The stories people tell are then considered in the particular social, historical, and other contexts in which they are lived, thereby helping to capture something of the complexity of lives and providing evidence to show how individuals negotiate their identities, construct futures, and make sense of social roles and rules. Analysis takes a thematic approach whereby themes are drawn out of narratives in a fashion that retains the story in its entirety (Riessman, 2008).
Data Collection
Interviews were conducted with 22 children and young people aged 7 to 31, with the majority being between 16 and 24. This age span is in keeping with the United Nations and WHO definitions of youth (15–24). Despite our original intentions to speak to people between 7 and 25, we included 4 older participants because they had approached us, eager to share their experiences. We felt it would have been unethical to exclude them, and in any case, their retrospective accounts were clearly relevant.
The study was advertised by the Alzheimer’s Society (2014) and Young Dementia UK (2015) and broadcast across social media (Facebook and Twitter). A project website provided further information. This meant that the research came up on Internet searches, enabling some participants to find the study while searching for support. Ethical approval was granted by University of Sheffield.

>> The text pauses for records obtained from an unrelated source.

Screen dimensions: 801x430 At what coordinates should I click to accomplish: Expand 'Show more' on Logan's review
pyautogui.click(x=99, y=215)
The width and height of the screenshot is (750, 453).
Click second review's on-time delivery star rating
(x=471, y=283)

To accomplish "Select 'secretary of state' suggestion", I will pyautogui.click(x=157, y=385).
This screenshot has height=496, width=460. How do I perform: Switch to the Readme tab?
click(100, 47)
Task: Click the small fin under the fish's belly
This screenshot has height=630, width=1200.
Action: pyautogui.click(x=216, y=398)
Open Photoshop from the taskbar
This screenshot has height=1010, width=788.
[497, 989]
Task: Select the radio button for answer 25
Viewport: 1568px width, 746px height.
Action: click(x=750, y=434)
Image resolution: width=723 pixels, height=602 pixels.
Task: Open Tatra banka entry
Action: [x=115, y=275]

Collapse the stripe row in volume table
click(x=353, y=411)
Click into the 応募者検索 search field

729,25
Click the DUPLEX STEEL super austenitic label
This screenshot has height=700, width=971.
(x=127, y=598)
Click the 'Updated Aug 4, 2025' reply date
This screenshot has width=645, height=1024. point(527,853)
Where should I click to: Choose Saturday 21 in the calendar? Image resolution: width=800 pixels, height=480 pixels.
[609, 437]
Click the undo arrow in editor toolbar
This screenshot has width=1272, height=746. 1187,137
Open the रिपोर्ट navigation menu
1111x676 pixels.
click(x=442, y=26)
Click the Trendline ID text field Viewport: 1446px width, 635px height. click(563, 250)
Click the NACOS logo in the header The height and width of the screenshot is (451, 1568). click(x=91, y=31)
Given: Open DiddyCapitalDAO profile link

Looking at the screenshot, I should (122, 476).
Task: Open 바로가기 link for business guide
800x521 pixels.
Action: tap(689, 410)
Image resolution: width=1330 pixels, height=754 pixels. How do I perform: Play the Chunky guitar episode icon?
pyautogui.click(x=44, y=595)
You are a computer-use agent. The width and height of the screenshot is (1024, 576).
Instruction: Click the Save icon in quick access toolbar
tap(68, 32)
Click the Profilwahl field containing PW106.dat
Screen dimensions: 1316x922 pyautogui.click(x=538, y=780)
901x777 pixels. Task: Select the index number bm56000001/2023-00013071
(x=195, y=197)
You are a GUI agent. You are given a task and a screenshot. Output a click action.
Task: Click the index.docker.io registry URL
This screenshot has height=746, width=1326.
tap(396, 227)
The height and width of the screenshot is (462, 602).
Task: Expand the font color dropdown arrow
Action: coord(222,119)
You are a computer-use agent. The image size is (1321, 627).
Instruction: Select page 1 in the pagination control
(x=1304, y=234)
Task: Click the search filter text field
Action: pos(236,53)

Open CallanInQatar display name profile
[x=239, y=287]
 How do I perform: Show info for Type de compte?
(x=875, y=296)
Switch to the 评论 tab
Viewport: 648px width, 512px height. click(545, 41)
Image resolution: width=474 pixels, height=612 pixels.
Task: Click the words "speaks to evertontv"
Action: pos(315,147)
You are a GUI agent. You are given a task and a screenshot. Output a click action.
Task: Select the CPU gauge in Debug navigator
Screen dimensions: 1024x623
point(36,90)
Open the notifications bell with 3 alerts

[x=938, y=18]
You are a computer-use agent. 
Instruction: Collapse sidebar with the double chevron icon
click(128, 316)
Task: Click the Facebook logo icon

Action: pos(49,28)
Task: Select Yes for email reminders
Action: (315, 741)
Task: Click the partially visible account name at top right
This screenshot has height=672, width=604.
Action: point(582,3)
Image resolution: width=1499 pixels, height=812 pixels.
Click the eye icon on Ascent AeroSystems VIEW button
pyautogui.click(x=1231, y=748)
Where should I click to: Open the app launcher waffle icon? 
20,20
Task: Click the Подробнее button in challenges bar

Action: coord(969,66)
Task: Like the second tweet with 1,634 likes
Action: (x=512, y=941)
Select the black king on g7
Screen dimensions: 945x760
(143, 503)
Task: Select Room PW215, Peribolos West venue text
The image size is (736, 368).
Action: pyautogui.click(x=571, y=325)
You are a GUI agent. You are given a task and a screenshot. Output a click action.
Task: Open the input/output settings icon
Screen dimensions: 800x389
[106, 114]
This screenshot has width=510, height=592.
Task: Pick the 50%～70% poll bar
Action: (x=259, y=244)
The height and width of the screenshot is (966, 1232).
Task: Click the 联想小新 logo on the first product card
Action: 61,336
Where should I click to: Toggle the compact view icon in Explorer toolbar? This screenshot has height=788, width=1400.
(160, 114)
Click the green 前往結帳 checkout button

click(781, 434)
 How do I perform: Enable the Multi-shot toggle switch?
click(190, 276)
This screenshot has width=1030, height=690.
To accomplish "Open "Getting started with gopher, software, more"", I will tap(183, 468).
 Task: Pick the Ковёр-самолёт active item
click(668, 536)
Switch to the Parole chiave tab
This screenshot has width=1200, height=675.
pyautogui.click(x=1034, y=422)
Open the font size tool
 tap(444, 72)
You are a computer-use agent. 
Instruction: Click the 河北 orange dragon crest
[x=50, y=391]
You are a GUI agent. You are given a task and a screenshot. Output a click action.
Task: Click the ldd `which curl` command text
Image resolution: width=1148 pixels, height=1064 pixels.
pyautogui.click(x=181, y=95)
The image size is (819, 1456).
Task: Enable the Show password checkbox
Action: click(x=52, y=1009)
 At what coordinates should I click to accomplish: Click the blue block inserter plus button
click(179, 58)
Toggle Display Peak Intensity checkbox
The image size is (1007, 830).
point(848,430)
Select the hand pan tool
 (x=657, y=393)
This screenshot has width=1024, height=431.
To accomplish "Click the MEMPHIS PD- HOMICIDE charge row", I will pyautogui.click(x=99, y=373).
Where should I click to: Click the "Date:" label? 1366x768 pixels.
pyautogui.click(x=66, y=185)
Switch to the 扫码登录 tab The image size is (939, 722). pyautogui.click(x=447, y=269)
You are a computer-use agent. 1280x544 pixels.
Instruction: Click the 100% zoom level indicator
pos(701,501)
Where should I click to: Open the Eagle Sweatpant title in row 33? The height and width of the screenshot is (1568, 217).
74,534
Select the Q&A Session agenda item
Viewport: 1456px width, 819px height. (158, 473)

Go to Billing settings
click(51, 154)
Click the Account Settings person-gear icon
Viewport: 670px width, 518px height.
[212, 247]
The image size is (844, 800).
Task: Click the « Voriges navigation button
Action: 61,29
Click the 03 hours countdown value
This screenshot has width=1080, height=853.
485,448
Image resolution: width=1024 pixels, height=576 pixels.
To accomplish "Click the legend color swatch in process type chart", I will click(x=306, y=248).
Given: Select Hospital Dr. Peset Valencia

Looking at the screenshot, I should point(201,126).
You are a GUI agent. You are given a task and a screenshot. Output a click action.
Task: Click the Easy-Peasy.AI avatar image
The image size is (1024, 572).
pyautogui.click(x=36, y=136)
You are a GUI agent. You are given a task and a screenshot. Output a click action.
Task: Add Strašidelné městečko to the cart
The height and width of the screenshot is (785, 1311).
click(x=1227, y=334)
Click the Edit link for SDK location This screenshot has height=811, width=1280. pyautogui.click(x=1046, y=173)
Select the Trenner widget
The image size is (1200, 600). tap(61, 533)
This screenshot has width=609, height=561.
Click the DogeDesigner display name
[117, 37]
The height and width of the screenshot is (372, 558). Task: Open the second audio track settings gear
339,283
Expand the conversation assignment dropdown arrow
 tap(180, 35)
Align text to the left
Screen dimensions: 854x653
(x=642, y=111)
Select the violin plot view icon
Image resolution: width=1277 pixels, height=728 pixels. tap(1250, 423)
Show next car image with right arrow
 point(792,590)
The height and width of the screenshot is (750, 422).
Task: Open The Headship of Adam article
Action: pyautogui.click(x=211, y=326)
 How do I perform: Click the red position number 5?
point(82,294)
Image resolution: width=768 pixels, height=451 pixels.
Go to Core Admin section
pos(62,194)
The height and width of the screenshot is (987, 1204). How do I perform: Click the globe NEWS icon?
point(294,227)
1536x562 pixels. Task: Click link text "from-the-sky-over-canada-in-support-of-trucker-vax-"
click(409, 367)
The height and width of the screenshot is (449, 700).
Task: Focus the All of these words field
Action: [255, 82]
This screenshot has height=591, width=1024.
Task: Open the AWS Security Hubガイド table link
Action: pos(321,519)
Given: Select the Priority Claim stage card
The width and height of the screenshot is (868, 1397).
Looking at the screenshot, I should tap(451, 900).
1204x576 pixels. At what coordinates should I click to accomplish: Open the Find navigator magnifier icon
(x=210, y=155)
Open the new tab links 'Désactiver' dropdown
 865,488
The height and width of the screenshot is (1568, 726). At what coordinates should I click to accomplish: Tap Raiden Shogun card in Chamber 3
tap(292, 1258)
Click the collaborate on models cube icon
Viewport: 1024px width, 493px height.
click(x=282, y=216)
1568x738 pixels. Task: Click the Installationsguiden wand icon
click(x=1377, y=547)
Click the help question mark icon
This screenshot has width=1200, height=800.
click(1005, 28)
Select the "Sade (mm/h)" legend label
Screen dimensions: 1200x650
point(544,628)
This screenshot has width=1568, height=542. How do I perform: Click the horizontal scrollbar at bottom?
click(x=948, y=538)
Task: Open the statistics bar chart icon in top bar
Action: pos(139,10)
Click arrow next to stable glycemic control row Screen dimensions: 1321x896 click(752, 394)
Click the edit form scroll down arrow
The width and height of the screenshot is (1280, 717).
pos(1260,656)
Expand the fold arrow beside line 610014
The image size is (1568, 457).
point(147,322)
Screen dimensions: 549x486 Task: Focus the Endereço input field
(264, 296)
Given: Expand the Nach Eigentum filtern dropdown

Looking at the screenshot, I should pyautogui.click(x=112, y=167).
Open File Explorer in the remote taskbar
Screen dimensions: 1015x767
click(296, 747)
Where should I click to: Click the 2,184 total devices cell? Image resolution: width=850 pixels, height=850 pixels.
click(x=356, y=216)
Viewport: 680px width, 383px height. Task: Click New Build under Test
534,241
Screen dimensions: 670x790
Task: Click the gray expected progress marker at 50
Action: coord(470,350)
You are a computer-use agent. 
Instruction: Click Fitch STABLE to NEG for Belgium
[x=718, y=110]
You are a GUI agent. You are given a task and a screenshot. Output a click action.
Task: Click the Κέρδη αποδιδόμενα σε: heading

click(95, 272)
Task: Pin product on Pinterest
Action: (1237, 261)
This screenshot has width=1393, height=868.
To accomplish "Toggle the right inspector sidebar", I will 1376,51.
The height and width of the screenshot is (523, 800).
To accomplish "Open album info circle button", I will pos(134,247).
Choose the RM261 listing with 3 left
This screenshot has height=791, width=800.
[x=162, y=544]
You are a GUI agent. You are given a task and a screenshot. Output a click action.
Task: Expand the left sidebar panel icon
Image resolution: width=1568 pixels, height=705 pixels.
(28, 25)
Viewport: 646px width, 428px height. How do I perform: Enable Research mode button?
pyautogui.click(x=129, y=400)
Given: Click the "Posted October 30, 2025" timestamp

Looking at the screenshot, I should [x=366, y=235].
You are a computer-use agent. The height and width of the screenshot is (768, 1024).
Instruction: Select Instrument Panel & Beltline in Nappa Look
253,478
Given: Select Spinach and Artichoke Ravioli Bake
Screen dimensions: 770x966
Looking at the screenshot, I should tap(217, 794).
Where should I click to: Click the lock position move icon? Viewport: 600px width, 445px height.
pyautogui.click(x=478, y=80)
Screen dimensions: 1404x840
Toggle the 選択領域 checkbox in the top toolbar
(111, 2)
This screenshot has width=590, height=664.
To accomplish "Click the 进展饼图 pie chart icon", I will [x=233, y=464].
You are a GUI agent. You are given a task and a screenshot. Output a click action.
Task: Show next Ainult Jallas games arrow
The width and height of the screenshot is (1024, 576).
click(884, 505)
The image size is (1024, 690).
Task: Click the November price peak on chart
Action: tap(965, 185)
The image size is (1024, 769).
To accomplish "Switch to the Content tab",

Involvement entailed two to three interviews, ranging from 45 minutes to 2 hours, over a 16-month period thus capturing changes in circumstances over time.
Overview of Participants.
Findings
Inevitably perhaps, given the invitation to tell the story of their parent’s dementia and also in light of the sorts of plots, scripts and timeframes people living in western society tend to use to recount and explain their lives and the things which happen to them (Booker, 2006; Connelly & Clandinin, 1990; Freeman, 2014; Goodson, 2013), people usually began by invoking hindsight (Freeman, 2010). Their narratives then linked events, perceptions, and experiences in an attempt to make, and bring, some personal sense to their parent’s dementia journey. Here, our focus is on young people’s stories around: realizing something was “wrong” with their parent; navigating an illness that characteristically entails an unpredictable trajectory and messy timescale; and, the consequences for their own lives. Unfortunately, we only have space to share a fraction of the stories dealing with these themes.
Something Is Amiss: “You Don’t Normally Put Three and a Half Spoons of Sugar in Your Tea”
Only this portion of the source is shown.